*THE PROBLEM*: Which lines of the entries contain the word "agent"? Please list them.

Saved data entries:
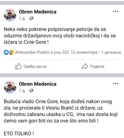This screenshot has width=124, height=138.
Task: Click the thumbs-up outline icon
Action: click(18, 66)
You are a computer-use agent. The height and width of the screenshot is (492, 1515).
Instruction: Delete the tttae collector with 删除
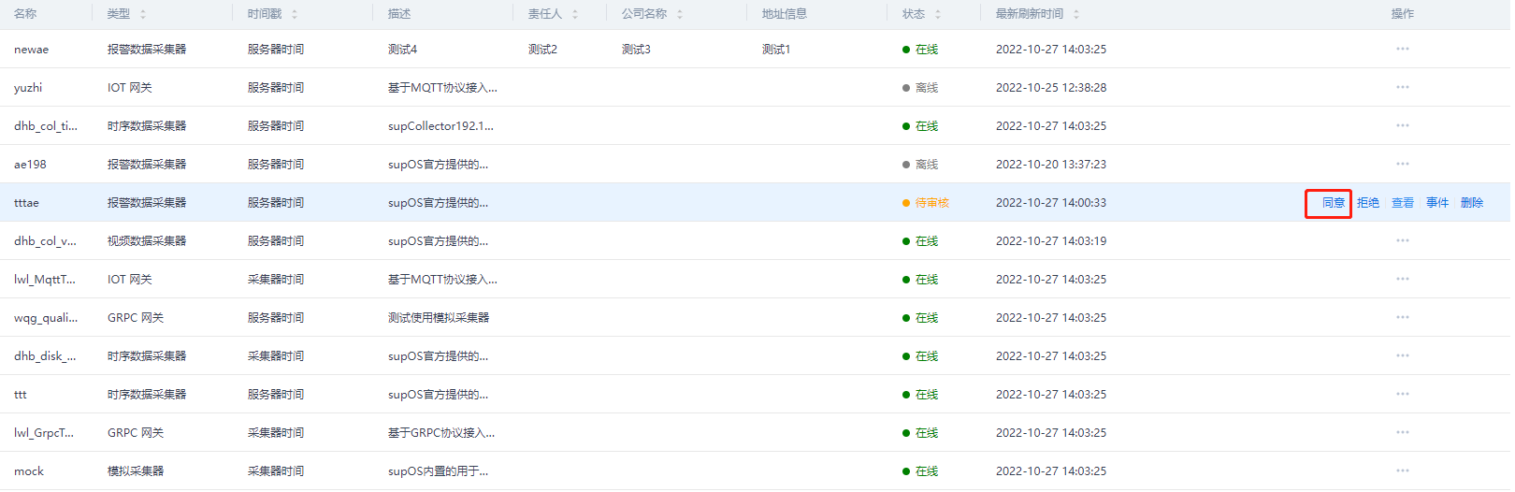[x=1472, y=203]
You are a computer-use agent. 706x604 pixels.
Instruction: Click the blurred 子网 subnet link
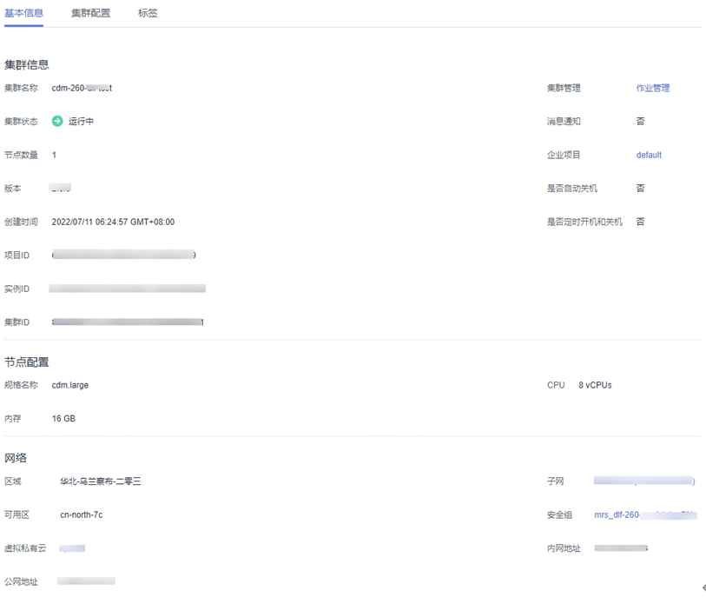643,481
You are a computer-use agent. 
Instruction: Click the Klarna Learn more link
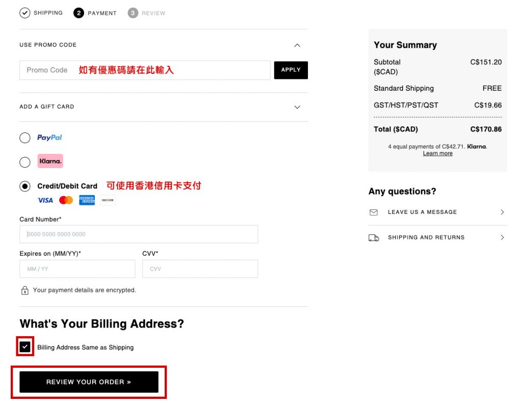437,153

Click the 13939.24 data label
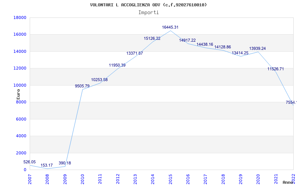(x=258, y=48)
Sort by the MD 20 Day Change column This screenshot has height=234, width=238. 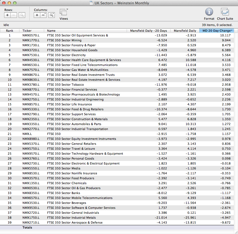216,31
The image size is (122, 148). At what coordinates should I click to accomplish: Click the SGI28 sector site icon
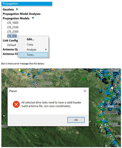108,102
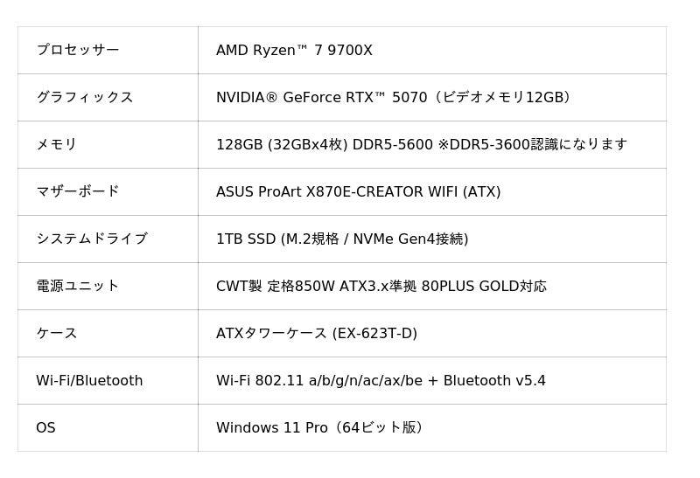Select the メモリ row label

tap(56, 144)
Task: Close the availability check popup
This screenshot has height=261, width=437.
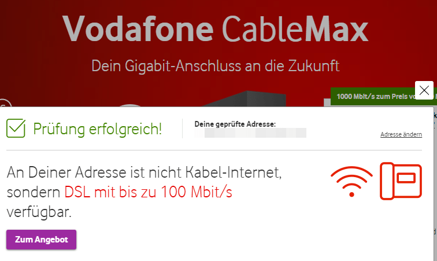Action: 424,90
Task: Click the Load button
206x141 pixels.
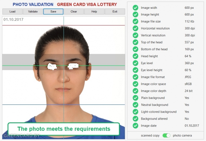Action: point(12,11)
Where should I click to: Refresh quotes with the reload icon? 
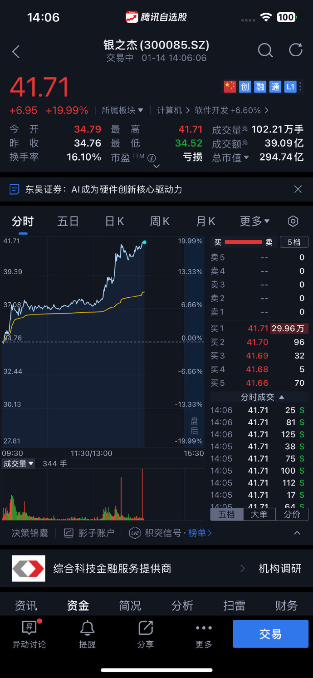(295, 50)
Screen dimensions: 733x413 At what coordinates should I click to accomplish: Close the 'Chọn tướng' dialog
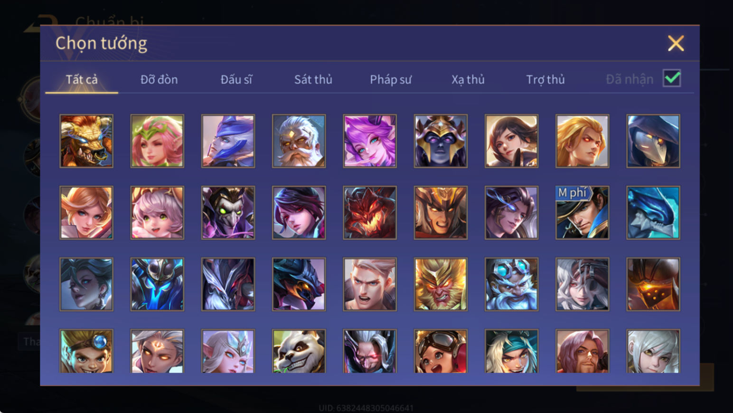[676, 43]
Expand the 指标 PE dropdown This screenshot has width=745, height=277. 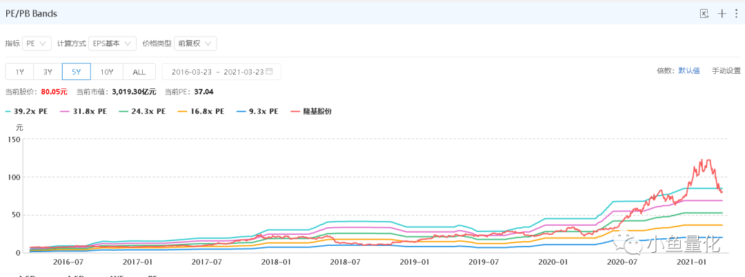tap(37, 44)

*WRITTEN RESPONSE*:
You are a computer-use agent. The height and width of the screenshot is (492, 1515).
You are a computer-use agent. 706x604 pixels.
You are a computer-use agent. 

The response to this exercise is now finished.